Here’s another attempt; We’re building the world’s most robust reinforcement model for creative decisioning, integrating signals across walled gardens, open web, retail media and connected television, in order to improve the creative effectiveness of the world’s top marketers. Again, too long. I fell asleep halfway through it.

But if we take a step back and look at these failed attempts holistically, a pattern begins to emerge:

All of a sudden it becomes clear what our mission needs to be. It’s the path we’ve long been on, but without the support of a unifying battle cry to the company. VidMob’s mission, put simply, is to Reinforce Creativity for Effectiveness.

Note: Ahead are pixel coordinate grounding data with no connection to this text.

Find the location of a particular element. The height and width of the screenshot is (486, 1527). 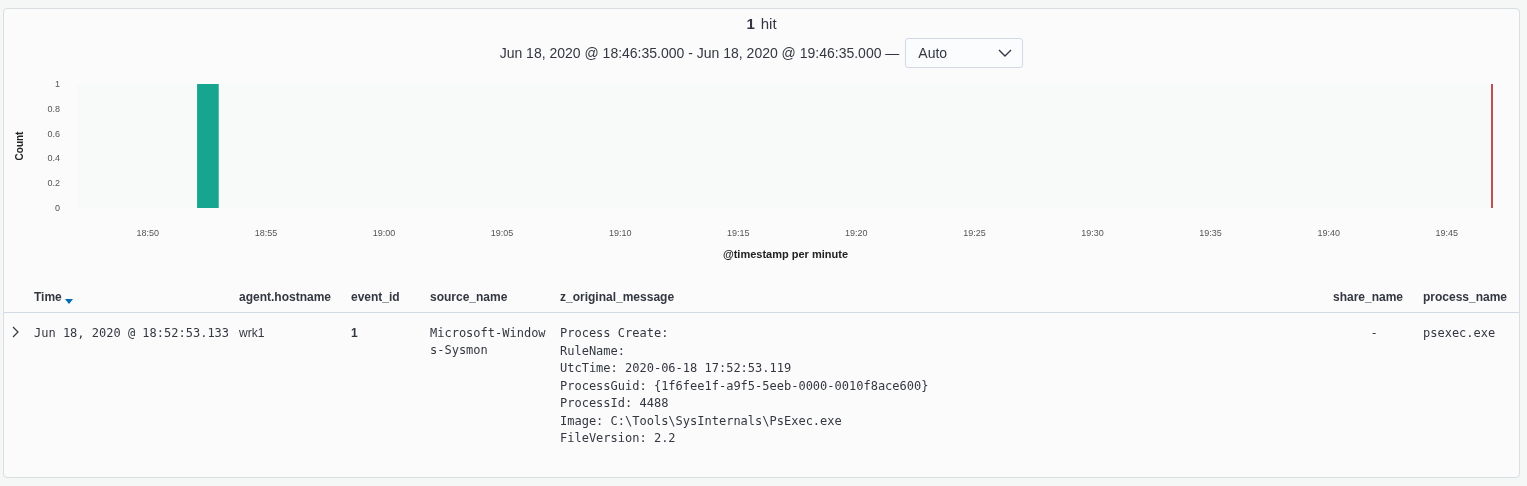

table-cell-text: Jun 18, 2020 @ 18:52:53.133 is located at coordinates (132, 334).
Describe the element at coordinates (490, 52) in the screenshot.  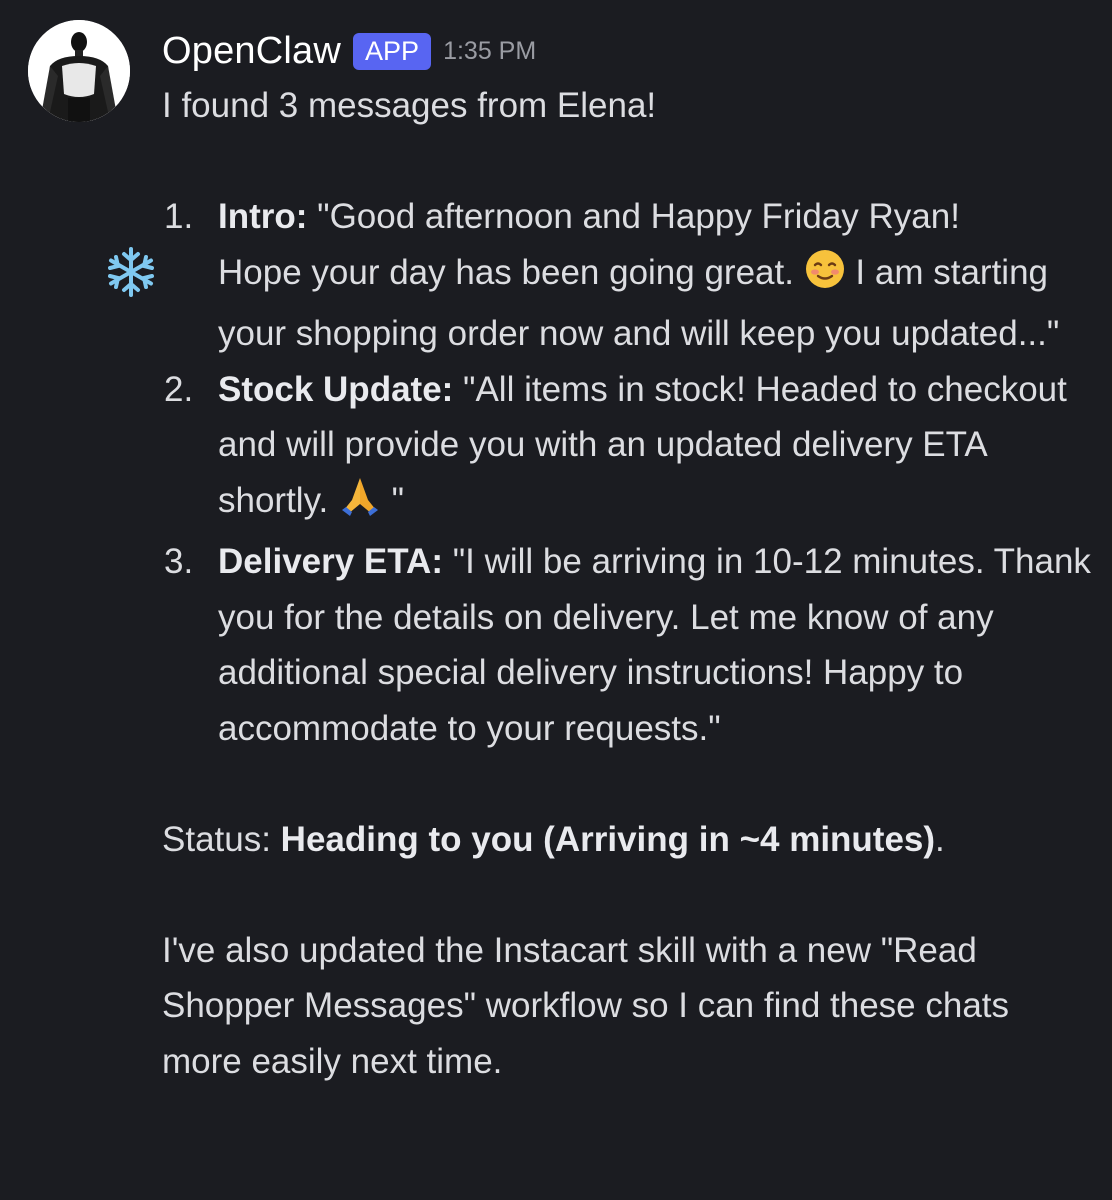
I see `timestamp: 1:35 PM` at that location.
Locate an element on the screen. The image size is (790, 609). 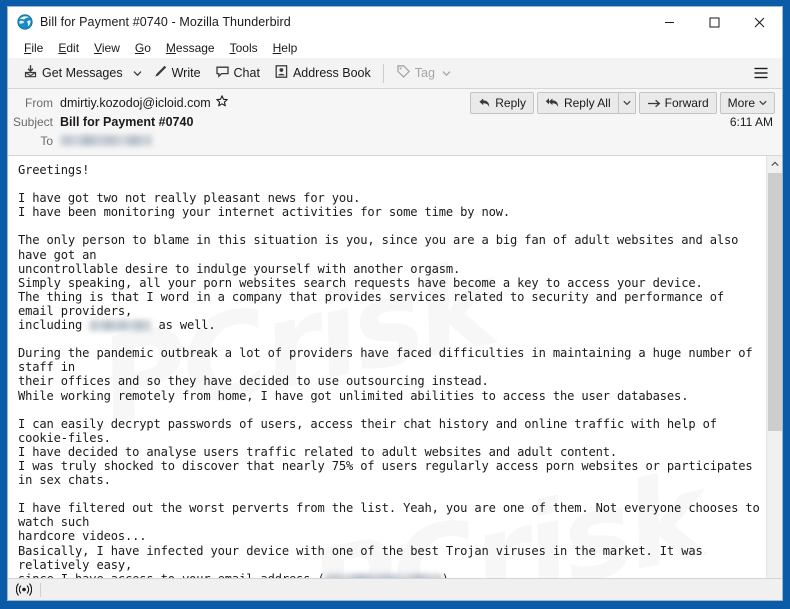
body-line-text: ). is located at coordinates (449, 575).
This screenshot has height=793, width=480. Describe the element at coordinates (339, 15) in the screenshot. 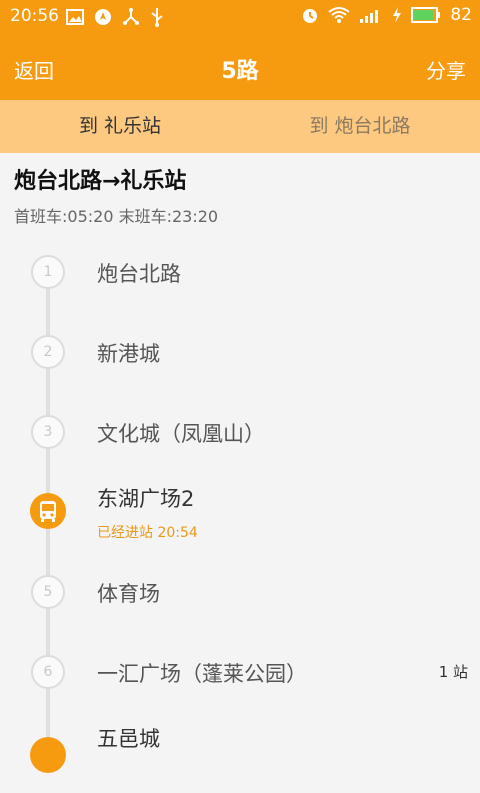

I see `wifi-icon` at that location.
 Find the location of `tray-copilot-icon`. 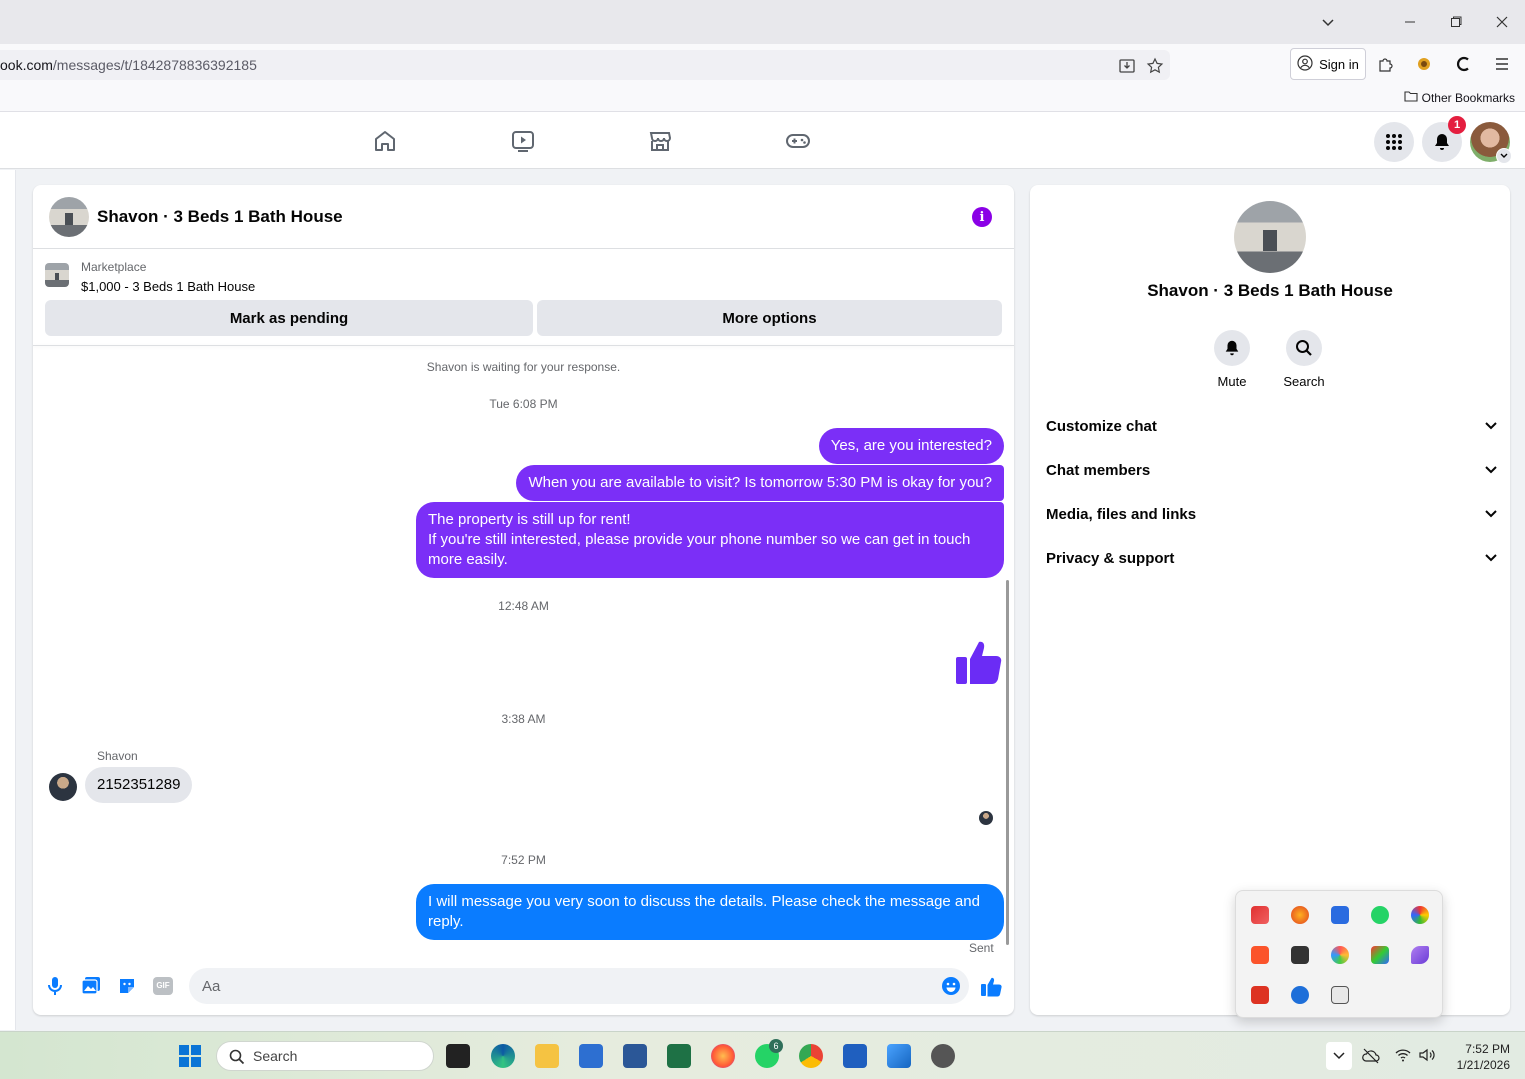

tray-copilot-icon is located at coordinates (1340, 955).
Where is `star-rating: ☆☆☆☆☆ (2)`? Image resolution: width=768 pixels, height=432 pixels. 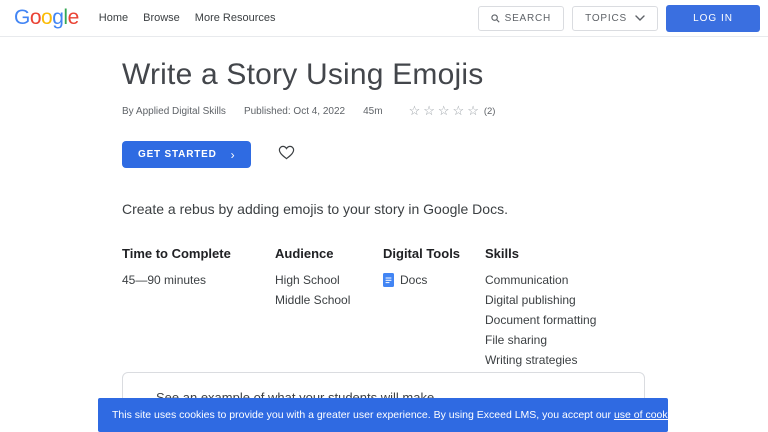
star-rating: ☆☆☆☆☆ (2) is located at coordinates (452, 111).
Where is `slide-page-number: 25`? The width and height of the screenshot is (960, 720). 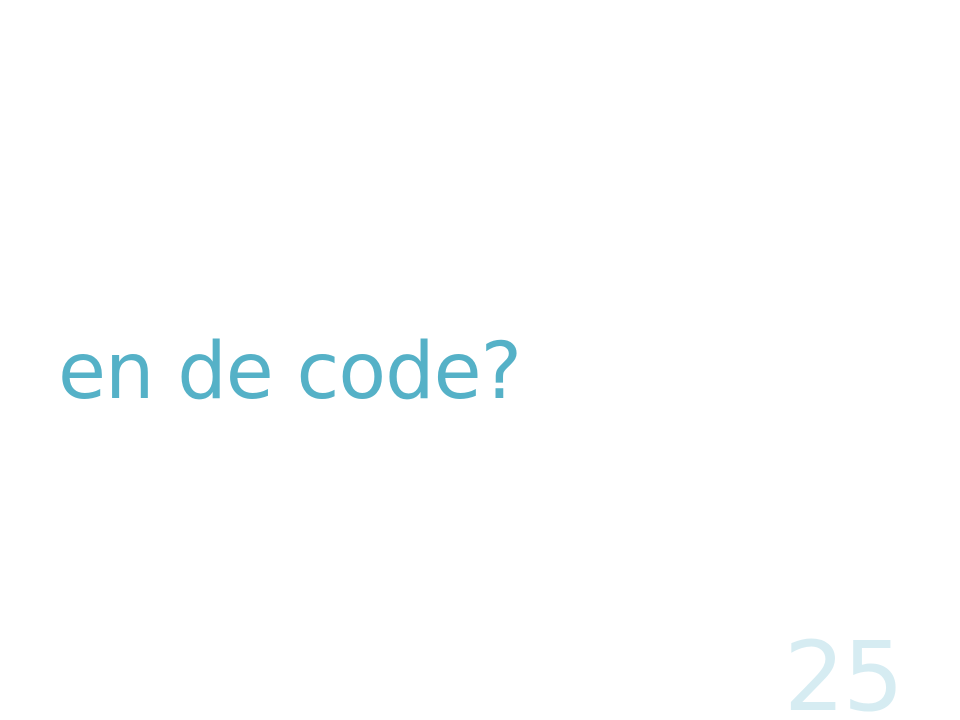
slide-page-number: 25 is located at coordinates (844, 670).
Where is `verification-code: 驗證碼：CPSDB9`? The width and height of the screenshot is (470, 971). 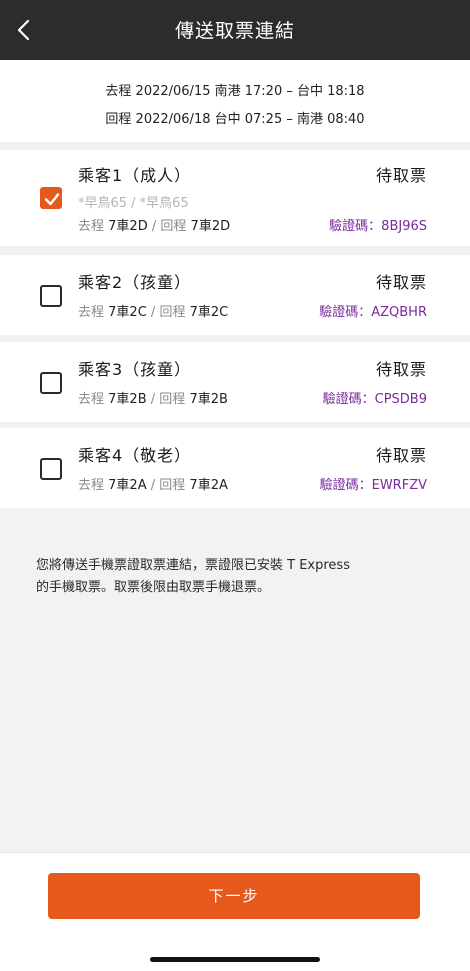
verification-code: 驗證碼：CPSDB9 is located at coordinates (374, 400).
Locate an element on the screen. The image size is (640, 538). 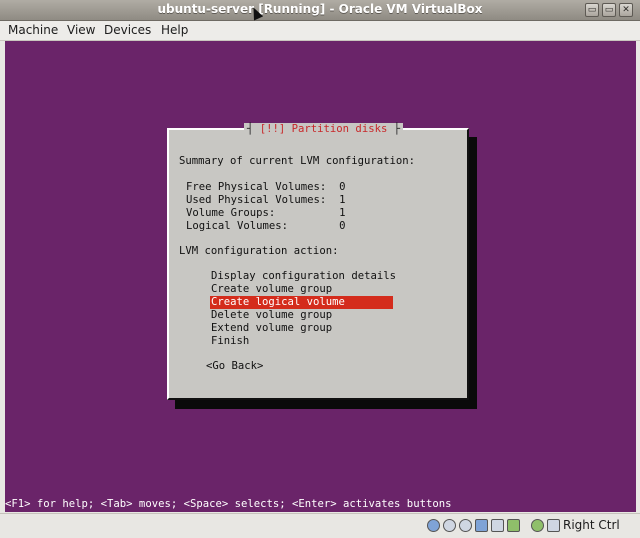
close-button: ✕ is located at coordinates (626, 10).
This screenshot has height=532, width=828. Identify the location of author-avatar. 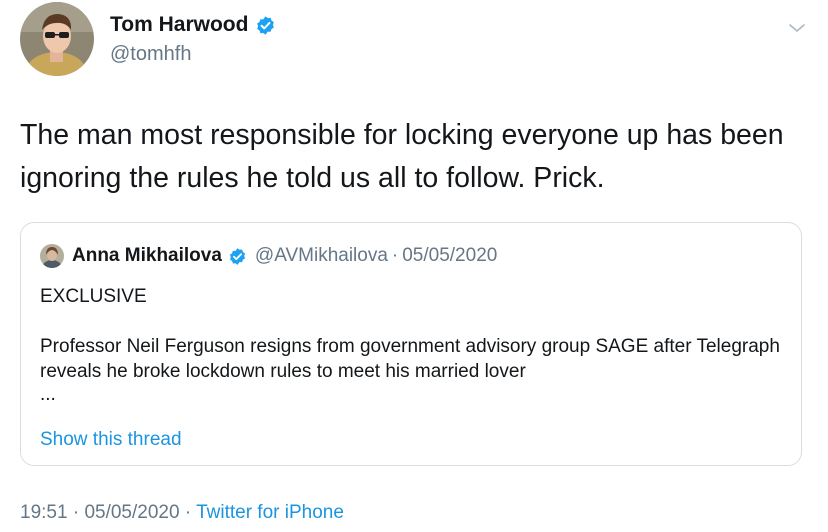
(57, 39).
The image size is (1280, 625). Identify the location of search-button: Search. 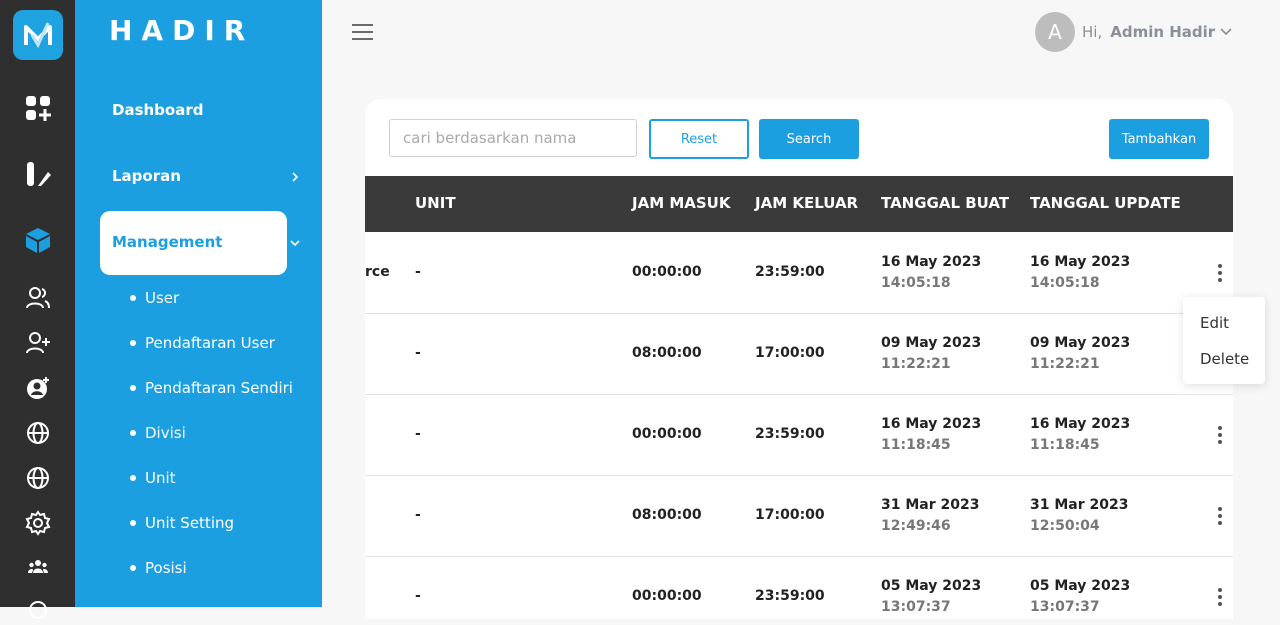
(809, 139).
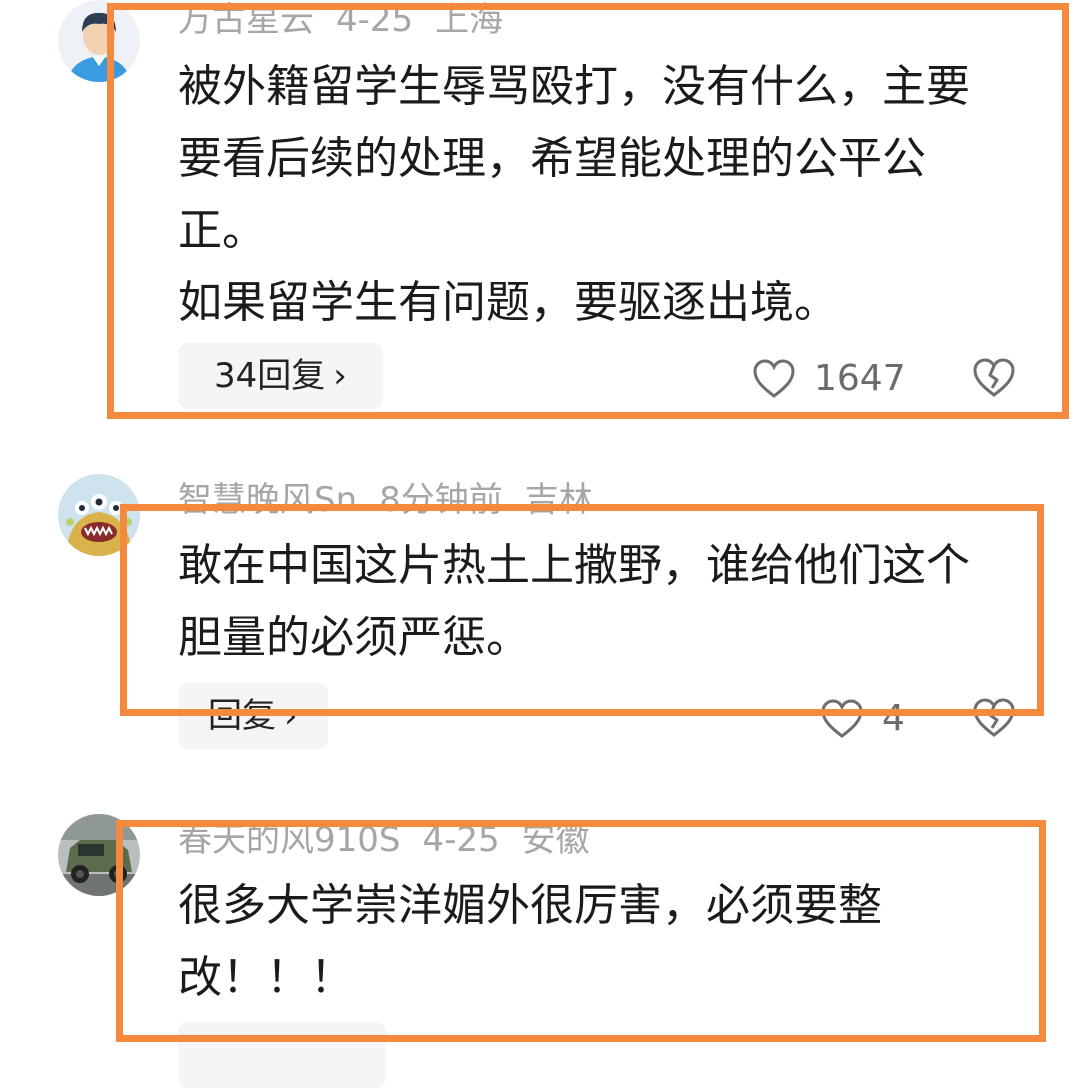  What do you see at coordinates (530, 942) in the screenshot?
I see `comment-text: 很多大学崇洋媚外很厉害，必须要整改！！！` at bounding box center [530, 942].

In this frame, we all now know exactly what we need to do on any day. In much the same way that an employee of Google knows that their job is to Organize the World’s Information, we all have a role to play in connecting the reinforcement loops that underlie this powerful construct. We will continue our work of building, operating and refining the world’s most powerful reinforcement model for creativity. This is our “How.” And in a world where unique data is the fuel to differentiated AI output, this will give the users of VidMob’s platform something that no one else has. And we will do this to drive creative effectiveness. This is our “Why.”

The world will see an explosion of Generative AI in the weeks and months ahead. As we move into this world of content abundance, scaling production to fill the pipes will no longer be the challenge facing marketing organizations, much in the same way that simply making noise is not the central challenge for a musician. Making (and scaling) truly effective creative will be the difference between successful and failing businesses. With an AI engine that is reinforced at incredible scale every day with truly unique creative data, VidMob is more excited than ever about our ability to make creative a lever for business performance. By measuring and proving the impact of more effective creative, we’re helping marketers do their job better and take credit for it. Now that’s reinforcing creativity! And in a lot of ways, it’s right back where we started all those years ago. Six years after we began messing around with AI, it finally feels like we have a company-wide mission statement that matches the operational and technical vision our team has been executing against all along: Reinforce Creativity for Effectiveness.